Buccaneers’ recent draft pattern may reveal their strategy.

NFL: Tampa Bay Buccaneers-Minicamp Kim Klement-USA TODAY Sports

Do teams draft for need? Or do they draft the best player available?

The argument to those two questions will forever live on among analysts and fans alike. Points that defend each side of the argument can be looked at from different angles and molded to fit the case.

Some of us sometimes chuckle at mock drafts (*raises hand*) because despite how outrageous they are or how much they make sense, they are truly a waste of time since no one really knows what teams are going to do, or do they?

But inside their draft war rooms, their boards are just full of surprises.

Earlier this week, Buccaneers general manager Jason Licht said something interesting when asked about the misinformation that led to him drafting tight end O.J. Howard last year, which was a surprise in itself.

“There were a lot of mock drafts out there and a lot of reports out there in the media of a bunch of teams in front of us wanting him,” Licht said. “I don’t know if it was the misinformation that led him to drop. I think it was just the fact that teams had higher priority needs.”

Higher priority needs.

Howard was highly talked about as one of the top talents of last year’s draft coming out of Alabama. Yet, he slipped down to No. 19 where the Bucs did not hesitate to take him since he was not a priority for anyone else.

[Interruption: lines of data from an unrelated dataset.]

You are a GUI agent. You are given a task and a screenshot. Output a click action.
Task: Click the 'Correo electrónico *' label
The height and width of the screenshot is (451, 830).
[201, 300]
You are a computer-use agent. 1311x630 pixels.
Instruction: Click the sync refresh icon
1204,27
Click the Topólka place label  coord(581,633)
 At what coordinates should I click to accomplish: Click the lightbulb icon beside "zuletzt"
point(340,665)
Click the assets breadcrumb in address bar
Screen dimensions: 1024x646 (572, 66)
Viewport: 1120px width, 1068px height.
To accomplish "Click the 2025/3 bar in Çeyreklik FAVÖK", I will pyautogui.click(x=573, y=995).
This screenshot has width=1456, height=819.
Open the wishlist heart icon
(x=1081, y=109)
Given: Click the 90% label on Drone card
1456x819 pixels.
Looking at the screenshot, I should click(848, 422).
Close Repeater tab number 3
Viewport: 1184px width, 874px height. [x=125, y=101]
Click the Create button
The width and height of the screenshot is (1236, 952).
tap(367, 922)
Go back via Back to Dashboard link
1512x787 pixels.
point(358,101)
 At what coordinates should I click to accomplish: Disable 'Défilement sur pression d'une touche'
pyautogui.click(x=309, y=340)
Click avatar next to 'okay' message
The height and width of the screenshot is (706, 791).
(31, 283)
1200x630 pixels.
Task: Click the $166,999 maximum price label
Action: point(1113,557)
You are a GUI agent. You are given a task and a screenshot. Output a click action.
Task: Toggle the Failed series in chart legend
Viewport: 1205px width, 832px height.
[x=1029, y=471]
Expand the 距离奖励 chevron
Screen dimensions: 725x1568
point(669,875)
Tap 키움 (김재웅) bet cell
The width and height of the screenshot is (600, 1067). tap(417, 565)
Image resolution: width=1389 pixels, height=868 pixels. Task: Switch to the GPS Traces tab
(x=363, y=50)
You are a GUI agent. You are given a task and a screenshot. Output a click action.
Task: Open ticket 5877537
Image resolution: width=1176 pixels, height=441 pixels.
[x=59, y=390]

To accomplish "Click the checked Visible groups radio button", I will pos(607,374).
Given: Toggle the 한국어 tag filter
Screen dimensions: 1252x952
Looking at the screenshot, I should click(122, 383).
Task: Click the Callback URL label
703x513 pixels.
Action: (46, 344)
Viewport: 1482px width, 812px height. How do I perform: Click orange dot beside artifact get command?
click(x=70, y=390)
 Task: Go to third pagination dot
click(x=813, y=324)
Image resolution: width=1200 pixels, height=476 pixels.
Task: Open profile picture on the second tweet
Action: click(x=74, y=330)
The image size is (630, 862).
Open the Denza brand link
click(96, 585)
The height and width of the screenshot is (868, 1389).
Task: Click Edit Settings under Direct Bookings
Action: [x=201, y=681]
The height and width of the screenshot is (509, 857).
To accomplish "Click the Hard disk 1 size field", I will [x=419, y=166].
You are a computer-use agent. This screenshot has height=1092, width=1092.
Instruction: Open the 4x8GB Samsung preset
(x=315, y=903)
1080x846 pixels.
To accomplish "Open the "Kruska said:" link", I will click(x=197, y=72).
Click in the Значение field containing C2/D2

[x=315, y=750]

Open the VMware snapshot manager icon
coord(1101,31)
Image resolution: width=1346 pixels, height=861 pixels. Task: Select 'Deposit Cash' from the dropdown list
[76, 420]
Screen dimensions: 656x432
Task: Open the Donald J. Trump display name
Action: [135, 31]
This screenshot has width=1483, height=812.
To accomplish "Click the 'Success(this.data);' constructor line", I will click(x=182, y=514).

Many felt running back was a huge need for Tampa Bay last season and should have drafted one in the first round. They did not. Instead they went with who they had ranked high on their boards.

Licht’s words alone were intriguing for that fact that drafting the best player available isn’t always the case. In 2014, they needed a wide receiver after trading away troubled veteran Mike Williams. So mocks unanimously had them taking Mike Evans, and they did. In 2015, the obvious need was quarterback so we all know where they were going with that No. 1 pick. In 2016, Tampa Bay needed cornerback help. Many mocks had them picking Vernon Hargreaves III at No. 9, and still did so after trading down to No. 11.

In three consecutive seasons, the Bucs drafted for need. Last year, they drafted best player available. What Licht said about teams drafting for need ahead of them last year also seems to apply to them, too.

In under a week, we’ll find out the direction they will take. The Bucs have a lot of needs heading into this draft. You can fairly argue that they need a running back, a safety, a cornerback, or even an offensive lineman. Like in previous drafts, their offseason might provide a clue or two.

So like Licht said about how other teams prioritize their needs, we will know if the same applies to the Bucs. Hence why no one should be surprised with whatever name they call on April 26, whether us on the outside feel it’s a reach or not.